Rendering quality of graphics primitives

I come from a Java background and I am curious as to why the rendering of primitives like lines, ellipses and curves in OpenGL results in a much coarser appearance than with a CPU-based graphics toolkit like Java2D. Even when using multisampling and with the maximum antialiasing settings configured in the graphics card driver, Java2D consistently renders these primitives much smoother.

Is there some inherent reason why rendering of basic graphics is of poorer visual quality in OpenGL? I don’t quite understand because surely both are addressing the same frame buffer and manipulating the same pixels?

First, this has nothing to do with OpenGL per-se. You’d get the same results from D3D. This has to do with graphics cards.

Second, graphics cards do not specialize in rendering lines, curves, and ellipses. They specialize in rendering triangles that use programs run locally on the GPU to generate the vertex data and pixel data of those triangles. I’m guessing that Java2D isn’t very good at doing that.

What matters to graphics cards is that particular situation: triangle rendering with programs that determine what the output is like. Drawing a line with a particular color is not something they spend a lot of silicon on.

Third, graphics card makers care about performance first and foremost. Can you render a complex Java2D scene at 75fps, where you’re pulling from hundreds of megabytes of image data per frame? I rather doubt it.

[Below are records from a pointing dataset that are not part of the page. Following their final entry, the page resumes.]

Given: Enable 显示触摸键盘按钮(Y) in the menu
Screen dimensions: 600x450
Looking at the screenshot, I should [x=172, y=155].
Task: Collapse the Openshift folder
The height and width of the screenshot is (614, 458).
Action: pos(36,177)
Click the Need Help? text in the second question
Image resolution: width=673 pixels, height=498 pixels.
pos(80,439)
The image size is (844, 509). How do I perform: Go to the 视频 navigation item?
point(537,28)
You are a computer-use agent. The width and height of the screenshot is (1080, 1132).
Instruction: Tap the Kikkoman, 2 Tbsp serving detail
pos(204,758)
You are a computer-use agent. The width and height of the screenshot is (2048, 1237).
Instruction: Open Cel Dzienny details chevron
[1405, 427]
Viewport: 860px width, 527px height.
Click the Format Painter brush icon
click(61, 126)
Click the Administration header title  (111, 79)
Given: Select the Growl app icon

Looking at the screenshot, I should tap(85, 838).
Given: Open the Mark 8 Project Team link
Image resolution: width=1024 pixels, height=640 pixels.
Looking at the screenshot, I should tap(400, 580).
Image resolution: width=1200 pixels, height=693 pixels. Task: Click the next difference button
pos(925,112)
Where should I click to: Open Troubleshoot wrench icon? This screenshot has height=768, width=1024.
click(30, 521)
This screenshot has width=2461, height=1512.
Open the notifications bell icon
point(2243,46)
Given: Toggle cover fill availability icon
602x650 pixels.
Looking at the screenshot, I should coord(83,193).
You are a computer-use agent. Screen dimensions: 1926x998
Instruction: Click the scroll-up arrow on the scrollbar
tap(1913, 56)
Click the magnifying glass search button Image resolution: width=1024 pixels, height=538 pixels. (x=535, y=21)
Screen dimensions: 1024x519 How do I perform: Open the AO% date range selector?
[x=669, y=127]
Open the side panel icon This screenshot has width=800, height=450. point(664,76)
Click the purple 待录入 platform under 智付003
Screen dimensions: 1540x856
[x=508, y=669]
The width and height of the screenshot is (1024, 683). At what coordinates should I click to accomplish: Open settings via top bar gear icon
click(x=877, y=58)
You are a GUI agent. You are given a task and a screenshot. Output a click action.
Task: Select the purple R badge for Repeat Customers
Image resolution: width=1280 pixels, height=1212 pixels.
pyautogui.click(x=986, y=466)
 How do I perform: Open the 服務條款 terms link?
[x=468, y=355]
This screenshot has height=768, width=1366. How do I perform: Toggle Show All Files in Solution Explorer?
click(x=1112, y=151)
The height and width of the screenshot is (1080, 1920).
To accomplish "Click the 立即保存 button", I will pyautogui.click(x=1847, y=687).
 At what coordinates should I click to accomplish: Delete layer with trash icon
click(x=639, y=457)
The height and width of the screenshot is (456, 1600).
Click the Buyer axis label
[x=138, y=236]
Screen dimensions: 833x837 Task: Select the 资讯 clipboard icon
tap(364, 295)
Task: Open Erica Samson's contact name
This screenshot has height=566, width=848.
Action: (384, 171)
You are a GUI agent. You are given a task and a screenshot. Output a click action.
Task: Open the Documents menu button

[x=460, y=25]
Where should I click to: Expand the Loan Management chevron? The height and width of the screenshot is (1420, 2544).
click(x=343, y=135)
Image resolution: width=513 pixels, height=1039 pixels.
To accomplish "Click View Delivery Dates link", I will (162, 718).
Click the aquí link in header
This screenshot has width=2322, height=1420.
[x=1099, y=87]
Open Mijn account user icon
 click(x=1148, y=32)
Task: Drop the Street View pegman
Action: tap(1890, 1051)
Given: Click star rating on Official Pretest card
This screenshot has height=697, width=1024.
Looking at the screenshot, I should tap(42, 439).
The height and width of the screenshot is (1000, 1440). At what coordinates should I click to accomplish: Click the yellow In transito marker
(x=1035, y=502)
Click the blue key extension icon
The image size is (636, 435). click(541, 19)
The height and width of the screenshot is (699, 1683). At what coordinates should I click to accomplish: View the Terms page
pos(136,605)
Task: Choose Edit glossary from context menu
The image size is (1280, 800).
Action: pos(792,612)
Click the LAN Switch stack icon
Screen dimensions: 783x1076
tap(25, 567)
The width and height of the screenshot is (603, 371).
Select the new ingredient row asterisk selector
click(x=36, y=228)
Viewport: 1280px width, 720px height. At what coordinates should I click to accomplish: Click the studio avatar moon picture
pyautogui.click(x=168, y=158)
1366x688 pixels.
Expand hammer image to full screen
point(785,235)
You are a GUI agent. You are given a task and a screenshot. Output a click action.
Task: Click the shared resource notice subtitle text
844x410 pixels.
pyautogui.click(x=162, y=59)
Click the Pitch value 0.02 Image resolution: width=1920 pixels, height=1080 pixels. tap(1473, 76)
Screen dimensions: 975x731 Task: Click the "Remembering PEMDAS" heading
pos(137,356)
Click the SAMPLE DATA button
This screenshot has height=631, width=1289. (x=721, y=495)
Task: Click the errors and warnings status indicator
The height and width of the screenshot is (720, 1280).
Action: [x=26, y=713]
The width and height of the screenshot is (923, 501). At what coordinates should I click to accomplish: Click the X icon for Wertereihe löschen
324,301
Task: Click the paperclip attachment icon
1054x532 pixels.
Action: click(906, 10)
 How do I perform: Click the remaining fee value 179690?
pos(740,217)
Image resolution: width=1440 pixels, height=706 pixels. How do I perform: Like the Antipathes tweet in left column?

Graphics card makers simply do not care about high-quality line antialiasing. That kind of specialized scan conversion is simply not an important case for cards that are primarily meant to play games on.

Have you tried:

glEnable (GL_LINE_SMOOTH);
glEnable (GL_BLEND);
glBlendFunc (GL_SRC_ALPHA, GL_ONE_MINUS_SRC_ALPHA);
glHint (GL_LINE_SMOOTH_HINT, GL_NICEST);
glLineWidth (1.5);

Alfonse, this is just flat false. The entire world isn’t games. You forget (or don’t realize) that CAD/DCC is a big market for GPU vendors. Since the early days of high-end graphics cards, line AA has been supported. I believe this has been pushed down to the low end as well. There’s nothing super hard about it.

Since the early days of high-end graphics cards, line AA has been supported. I believe this has been pushed down to the low end as well.

You will note that I said “high-quality line antialiasing.” What you get with GL_LINE_SMOOTH is not high-quality compared to any decent software 2D rasterizer.

Hardware line scan conversion is functional, not good.